--- WHAT YOU SHOULD DO ---
Print every line from the one containing "Task: Click line number 1 in the gutter" down to the one containing "[x=481, y=790]", both included, exactly as they appear.

***** MATERIAL PROVIDED

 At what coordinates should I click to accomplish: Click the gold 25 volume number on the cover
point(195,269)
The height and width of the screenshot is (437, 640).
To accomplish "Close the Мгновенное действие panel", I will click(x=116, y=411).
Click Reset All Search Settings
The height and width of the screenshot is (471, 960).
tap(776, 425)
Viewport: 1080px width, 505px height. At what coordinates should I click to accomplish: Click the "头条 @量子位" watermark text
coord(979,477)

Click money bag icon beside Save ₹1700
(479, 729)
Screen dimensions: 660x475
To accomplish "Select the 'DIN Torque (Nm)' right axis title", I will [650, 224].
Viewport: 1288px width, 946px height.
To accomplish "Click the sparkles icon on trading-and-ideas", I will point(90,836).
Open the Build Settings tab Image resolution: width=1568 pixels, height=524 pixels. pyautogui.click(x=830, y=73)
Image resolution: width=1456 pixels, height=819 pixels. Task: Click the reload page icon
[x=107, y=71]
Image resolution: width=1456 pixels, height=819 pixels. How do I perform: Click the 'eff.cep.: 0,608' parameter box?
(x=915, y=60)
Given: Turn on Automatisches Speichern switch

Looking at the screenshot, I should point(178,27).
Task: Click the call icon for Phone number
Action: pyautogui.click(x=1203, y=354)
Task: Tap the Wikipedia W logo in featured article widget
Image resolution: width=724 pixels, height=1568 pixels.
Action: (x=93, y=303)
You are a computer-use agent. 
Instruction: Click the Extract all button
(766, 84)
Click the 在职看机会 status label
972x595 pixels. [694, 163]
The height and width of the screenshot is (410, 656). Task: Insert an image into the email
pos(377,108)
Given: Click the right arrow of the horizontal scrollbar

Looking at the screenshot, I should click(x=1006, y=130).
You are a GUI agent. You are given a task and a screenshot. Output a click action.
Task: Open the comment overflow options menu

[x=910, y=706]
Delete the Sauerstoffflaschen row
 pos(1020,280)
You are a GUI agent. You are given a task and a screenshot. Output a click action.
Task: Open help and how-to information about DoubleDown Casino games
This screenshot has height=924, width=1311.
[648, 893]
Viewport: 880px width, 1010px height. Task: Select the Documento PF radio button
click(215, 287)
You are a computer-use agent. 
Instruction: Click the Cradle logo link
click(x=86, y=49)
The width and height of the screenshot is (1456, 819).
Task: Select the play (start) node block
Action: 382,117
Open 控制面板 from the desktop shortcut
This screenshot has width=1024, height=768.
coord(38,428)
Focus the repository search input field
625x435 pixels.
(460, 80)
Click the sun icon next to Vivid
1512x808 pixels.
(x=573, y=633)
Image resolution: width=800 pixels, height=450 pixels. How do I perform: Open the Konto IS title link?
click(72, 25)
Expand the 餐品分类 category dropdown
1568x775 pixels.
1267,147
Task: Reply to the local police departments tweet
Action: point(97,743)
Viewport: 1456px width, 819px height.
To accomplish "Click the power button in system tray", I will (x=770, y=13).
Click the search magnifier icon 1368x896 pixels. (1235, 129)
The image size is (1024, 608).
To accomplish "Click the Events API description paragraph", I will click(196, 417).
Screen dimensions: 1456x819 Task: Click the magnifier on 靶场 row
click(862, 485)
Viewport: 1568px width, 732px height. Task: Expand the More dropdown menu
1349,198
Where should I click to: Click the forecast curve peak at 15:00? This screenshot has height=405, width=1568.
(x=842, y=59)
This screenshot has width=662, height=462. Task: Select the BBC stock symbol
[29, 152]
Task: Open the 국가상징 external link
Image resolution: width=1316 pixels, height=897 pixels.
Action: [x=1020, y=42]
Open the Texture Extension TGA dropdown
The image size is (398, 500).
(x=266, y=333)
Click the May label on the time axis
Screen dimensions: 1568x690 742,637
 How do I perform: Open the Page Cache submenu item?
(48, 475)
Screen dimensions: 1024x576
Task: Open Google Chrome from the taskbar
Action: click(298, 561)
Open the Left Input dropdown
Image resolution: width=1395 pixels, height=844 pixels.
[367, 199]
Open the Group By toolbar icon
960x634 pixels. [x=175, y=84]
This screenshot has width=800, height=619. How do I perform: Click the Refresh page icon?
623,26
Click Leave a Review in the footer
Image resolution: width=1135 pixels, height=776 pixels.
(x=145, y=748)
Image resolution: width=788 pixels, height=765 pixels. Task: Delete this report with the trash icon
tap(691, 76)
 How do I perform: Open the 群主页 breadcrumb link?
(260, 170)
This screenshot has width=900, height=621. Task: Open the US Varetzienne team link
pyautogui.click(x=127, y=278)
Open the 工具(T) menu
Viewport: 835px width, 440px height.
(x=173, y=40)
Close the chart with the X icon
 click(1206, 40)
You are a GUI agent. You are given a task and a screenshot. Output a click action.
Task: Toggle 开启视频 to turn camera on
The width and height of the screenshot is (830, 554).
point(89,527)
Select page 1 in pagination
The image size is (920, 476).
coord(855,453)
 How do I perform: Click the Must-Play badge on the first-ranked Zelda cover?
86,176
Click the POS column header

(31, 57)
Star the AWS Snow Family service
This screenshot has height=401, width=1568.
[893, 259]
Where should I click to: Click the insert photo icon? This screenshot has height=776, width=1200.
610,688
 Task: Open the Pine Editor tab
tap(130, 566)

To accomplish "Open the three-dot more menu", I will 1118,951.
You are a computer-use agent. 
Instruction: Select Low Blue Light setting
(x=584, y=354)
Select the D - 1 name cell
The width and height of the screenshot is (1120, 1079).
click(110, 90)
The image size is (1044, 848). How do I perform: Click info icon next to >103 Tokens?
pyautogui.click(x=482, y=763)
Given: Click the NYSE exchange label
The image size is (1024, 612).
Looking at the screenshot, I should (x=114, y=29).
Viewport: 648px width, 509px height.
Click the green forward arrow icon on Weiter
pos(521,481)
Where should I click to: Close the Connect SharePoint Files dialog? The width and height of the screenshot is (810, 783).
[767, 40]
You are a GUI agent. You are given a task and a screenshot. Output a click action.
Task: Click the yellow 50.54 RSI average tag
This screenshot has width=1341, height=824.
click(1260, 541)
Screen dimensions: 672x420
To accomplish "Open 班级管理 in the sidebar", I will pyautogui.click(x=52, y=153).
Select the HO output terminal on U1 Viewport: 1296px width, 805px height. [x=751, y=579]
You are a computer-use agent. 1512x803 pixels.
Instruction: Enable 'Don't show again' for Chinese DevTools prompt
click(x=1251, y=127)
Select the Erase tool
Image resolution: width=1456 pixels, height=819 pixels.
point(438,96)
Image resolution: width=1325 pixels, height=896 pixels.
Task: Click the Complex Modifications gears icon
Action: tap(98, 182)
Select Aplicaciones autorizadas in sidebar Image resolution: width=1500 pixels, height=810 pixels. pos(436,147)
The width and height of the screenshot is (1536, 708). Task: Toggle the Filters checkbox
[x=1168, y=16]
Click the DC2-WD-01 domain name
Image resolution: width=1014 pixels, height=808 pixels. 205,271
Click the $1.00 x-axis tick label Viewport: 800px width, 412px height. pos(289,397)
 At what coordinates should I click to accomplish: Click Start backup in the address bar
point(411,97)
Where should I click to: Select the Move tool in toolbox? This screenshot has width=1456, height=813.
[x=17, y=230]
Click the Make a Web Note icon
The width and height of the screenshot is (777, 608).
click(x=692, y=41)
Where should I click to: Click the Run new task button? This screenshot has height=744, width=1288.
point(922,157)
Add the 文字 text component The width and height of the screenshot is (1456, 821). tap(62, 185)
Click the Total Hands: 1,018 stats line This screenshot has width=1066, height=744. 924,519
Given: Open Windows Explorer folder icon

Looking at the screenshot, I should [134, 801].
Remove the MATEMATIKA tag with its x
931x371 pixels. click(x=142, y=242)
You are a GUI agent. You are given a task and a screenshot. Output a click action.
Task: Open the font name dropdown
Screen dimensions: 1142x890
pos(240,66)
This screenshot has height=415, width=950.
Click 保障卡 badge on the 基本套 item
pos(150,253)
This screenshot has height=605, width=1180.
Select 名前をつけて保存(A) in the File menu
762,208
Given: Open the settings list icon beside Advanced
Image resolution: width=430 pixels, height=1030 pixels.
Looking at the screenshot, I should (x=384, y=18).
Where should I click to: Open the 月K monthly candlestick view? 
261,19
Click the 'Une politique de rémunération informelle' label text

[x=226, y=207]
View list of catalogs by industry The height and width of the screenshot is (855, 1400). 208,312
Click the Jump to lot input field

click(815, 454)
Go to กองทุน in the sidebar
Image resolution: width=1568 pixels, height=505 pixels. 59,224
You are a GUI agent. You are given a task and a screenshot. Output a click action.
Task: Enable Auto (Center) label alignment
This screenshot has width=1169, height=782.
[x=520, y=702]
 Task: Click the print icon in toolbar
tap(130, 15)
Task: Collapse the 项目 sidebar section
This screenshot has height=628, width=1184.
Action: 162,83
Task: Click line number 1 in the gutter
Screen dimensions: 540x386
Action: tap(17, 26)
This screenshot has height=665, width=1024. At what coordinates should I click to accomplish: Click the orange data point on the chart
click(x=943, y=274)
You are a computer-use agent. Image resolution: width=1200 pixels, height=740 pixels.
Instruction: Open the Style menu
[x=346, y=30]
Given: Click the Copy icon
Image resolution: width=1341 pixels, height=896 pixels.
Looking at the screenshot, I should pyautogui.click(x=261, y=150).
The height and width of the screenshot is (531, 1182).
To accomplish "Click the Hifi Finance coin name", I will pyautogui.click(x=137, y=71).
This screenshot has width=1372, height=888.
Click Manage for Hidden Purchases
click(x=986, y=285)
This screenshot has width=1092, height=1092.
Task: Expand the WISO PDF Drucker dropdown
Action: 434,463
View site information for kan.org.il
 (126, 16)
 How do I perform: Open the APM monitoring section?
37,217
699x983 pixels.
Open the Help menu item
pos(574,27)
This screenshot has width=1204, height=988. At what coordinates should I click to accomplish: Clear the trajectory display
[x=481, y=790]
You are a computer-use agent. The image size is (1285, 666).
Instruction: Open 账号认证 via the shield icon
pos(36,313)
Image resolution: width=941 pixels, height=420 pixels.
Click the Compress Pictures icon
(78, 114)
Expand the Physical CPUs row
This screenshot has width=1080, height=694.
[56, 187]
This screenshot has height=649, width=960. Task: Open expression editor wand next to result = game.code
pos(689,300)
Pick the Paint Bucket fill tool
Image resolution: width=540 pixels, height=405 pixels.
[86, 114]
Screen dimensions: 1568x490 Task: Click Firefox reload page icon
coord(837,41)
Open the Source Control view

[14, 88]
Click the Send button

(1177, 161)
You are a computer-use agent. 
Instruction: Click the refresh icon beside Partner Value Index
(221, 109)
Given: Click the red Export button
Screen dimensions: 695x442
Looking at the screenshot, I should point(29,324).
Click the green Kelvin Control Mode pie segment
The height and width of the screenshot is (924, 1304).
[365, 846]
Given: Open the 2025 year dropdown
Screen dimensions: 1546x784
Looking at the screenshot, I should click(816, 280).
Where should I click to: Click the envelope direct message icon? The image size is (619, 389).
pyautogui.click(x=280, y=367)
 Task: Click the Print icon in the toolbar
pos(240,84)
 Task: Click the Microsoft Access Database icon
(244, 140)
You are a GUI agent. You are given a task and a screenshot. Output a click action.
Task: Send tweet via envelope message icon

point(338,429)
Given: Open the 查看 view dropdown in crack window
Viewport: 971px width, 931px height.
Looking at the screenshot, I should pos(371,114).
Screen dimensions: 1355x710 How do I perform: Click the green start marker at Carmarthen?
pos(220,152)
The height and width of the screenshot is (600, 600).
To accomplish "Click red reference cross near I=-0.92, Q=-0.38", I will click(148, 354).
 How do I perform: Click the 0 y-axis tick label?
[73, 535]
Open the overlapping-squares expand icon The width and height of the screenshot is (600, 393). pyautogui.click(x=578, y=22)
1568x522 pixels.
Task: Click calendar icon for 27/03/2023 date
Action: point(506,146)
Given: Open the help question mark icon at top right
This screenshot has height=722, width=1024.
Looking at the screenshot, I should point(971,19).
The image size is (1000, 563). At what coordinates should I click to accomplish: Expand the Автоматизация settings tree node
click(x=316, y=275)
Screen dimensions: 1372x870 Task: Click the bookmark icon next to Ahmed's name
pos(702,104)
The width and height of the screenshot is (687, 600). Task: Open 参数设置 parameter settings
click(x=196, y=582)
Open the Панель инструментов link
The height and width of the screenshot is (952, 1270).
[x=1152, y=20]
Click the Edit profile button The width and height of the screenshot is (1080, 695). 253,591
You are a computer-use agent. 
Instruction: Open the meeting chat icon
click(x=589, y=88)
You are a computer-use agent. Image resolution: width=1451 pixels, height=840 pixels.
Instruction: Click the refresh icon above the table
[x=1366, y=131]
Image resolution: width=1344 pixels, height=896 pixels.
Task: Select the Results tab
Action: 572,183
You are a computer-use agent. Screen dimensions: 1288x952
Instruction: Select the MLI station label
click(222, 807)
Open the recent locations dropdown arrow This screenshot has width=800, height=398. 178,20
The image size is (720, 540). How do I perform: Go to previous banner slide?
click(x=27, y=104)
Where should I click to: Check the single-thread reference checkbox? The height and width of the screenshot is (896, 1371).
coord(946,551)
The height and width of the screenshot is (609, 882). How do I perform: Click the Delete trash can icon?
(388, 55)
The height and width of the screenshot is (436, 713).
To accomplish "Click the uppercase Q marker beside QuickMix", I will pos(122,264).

**********

--- SOLUTION ---
Task: Click line number 1 in the gutter
Screen dimensions: 540x386
Action: tap(17, 26)
This screenshot has height=665, width=1024. At what coordinates should I click to accomplish: Click the orange data point on the chart
click(x=943, y=274)
You are a computer-use agent. Image resolution: width=1200 pixels, height=740 pixels.
Instruction: Open the Style menu
[x=346, y=30]
Given: Click the Copy icon
Image resolution: width=1341 pixels, height=896 pixels.
Looking at the screenshot, I should pyautogui.click(x=261, y=150).
The height and width of the screenshot is (531, 1182).
To accomplish "Click the Hifi Finance coin name", I will pyautogui.click(x=137, y=71).
This screenshot has width=1372, height=888.
Click Manage for Hidden Purchases
click(x=986, y=285)
This screenshot has width=1092, height=1092.
Task: Expand the WISO PDF Drucker dropdown
Action: 434,463
View site information for kan.org.il
 (126, 16)
 How do I perform: Open the APM monitoring section?
37,217
699x983 pixels.
Open the Help menu item
pos(574,27)
This screenshot has width=1204, height=988. At what coordinates should I click to accomplish: Clear the trajectory display
[x=481, y=790]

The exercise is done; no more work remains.